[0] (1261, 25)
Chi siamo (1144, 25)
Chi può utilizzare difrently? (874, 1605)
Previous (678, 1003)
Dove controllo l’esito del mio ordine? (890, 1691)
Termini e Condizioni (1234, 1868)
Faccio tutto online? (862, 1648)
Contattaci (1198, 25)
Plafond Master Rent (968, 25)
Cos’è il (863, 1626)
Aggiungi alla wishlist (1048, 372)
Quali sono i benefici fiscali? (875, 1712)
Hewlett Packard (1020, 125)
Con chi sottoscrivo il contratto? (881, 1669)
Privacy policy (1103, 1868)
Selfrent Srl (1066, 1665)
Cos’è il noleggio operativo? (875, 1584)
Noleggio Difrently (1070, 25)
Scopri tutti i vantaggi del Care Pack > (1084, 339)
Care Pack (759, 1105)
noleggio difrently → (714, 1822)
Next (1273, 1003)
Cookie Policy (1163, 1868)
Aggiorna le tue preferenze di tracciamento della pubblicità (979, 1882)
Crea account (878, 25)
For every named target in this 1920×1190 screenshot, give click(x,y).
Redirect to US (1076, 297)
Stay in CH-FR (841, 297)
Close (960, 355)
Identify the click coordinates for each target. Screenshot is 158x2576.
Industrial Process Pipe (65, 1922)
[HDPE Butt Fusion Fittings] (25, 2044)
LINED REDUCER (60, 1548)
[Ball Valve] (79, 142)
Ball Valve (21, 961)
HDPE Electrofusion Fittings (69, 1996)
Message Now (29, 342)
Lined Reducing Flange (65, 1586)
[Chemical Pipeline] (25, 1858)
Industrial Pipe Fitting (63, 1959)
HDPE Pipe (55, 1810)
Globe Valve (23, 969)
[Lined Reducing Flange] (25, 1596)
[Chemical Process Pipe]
····················
WHAT THE EXERCISE ASKS
Check each line of the records above for the string "HDPE", and report every line that has it.

ANSWER AREA
[HDPE Butt Fusion Fittings] (25, 2044)
HDPE Electrofusion Fittings (69, 1996)
HDPE Pipe (55, 1810)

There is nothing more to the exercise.